During Baum’s tenure with Gender Spectrum, Hastings played a big role in programming the organization’s annual family conference on gender in youth. Hastings worked to ensure that those presenting would emphasize the importance of listening to young people and urging parents to do the same as they both tackle complex issues.
That same approach has guided local families through their own gender journeys as well.
Andrea Damon, associate director for TransFamilies of Santa Cruz County, first began attending the group’s meetings five years ago when her daughter came out as trans. Damon said that Hastings’ insight has had a profound impact on how she viewed her daughter’s experience.
“As a cisgender person, I have never spent much time contemplating my own gender. One of the things I’ve learned from Jen is to think more about how we understand ourselves, and to imagine what it’s like to feel that incongruence,” she said. “Jen helped me deepen my understanding of what gender actually is because the whole idea of gender dysphoria was so foreign to me.”

Damon said understanding this breadth of new concepts about gender was a challenge, but Hastings ultimately helped her learn the role she had to take on for her child.
“I had to let it go and start from scratch. Not that the new knowledge was necessarily contradictory to what I had before, but I had to start building from the bottom again,” she said. “I began to understand that my role was simply to love and support my child, but not drive this ship.”
Over time, as Damon got more involved with TransFamilies, she has worked with Hastings on a number of presentations and panels. Damon said Hastings provides an “open heart” in an area that desperately needs it.
“Jen can recognize the complexity of the situation and doesn’t come from a position of shutting anyone down who has questions or worries that may be counter to Jen’s own belief system,” she said. “Jen is definitely an advocate and an ally, but also has the communication skills and compassion to work with families in a way that supports their young person and the family as a whole, too.”
Though Hastings has contributed greatly to strides in trans health care, and the acceptance and understanding of trans experiences locally, nationally the rhetoric remains unsettling.
“What we’re seeing nationally is a heartbreaking backlash on trans rights, supporting trans youth, and parents who have children exploring their gender,” said Hastings, referring to a crisis of misinformation around issues of gender identity. “People are saying that 5-year-olds are getting surgery, but they’re not.

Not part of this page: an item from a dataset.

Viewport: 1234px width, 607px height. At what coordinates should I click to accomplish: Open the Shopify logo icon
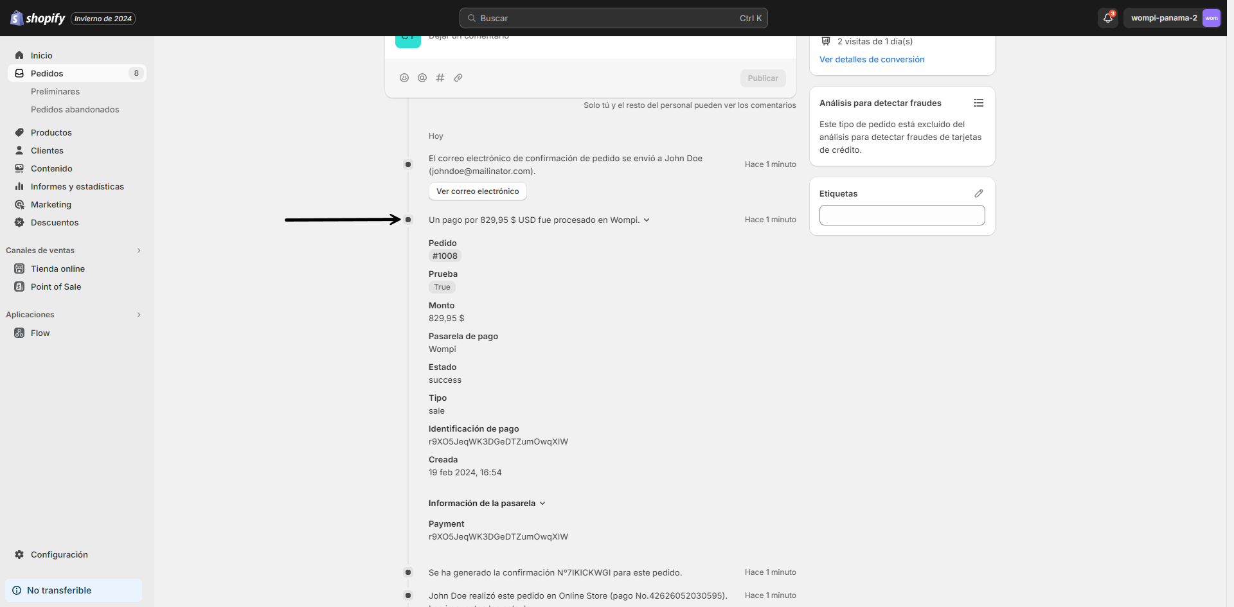coord(16,18)
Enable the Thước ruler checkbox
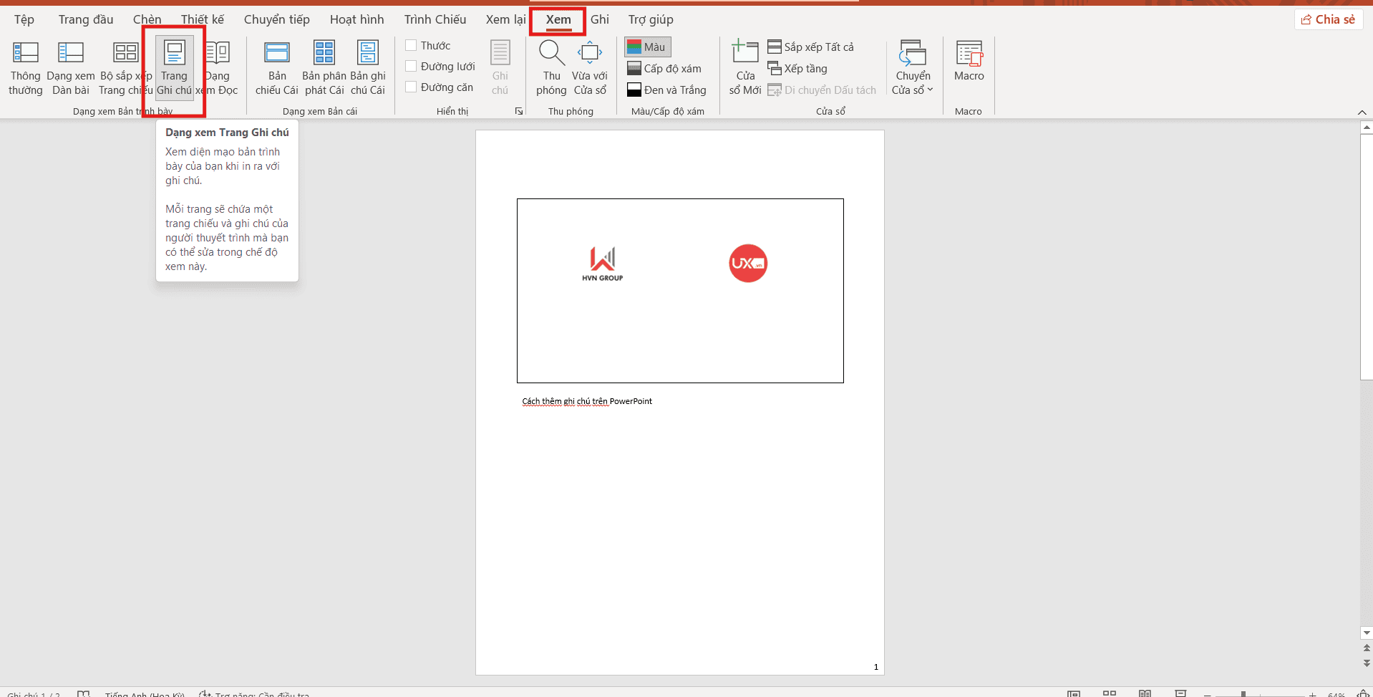Image resolution: width=1373 pixels, height=697 pixels. click(410, 44)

Whether they’re exploring what pronouns they use, what clothes they wear, or what their haircut is, to reject that exploration has a profound negative impact on kids.”

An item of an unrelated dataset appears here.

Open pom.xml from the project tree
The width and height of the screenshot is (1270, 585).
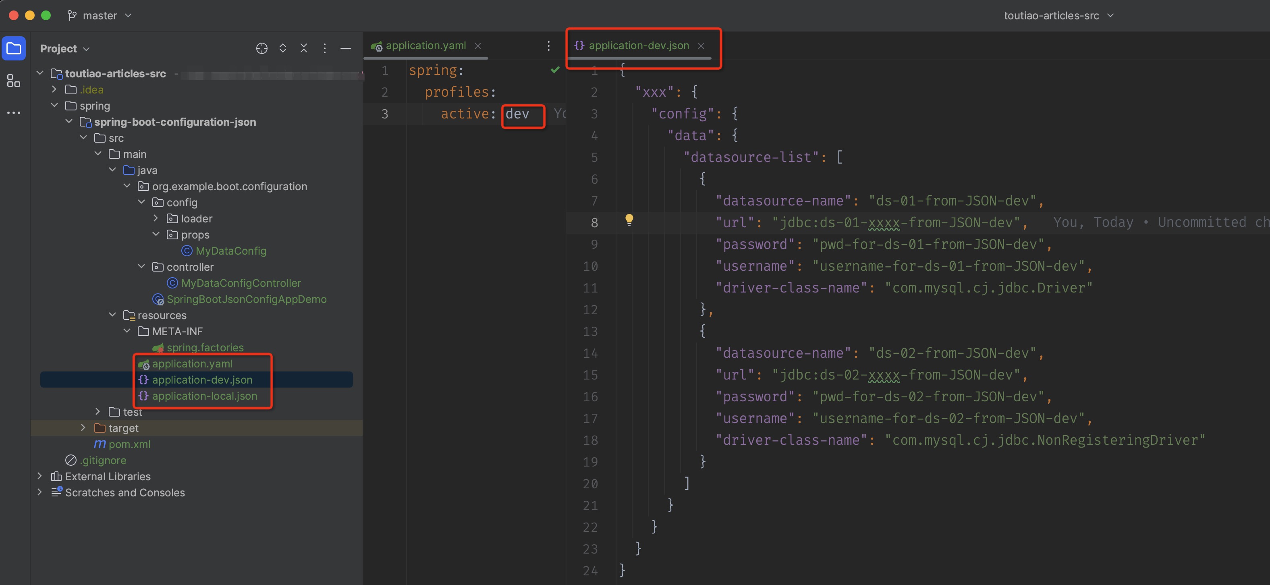click(130, 444)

Now at age 67, Hastings is considering a return to clinical practice, and is toying with the idea of working out of state a few times a month to provide medication abortion in areas that are battlegrounds for abortion access.
Hastings is also working to bolster legislative protections both in California and across the country. The goal is to make clear funding pathways for clinics so they are able to provide abortions on site.
“Basically, working on legislation to support access to abortion care for all persons, regardless of income,” said Hastings.
But even as Hastings fights for positive change nationwide, those who have worked with the versatile doctor over the years say Hastings’ decades of effort continue to have a profound effect on the Santa Cruz County community.
“It’s because of Jen, in some part, that I’m walking through the world as I am today,” said Spickler. “All of the things that would distract me from living my productive life have been long dealt with because of people like Jen Hastings.
“Now, I just get to be me, doing good work in the world, and not me, hampered by my identity, trying to do good work in the world.”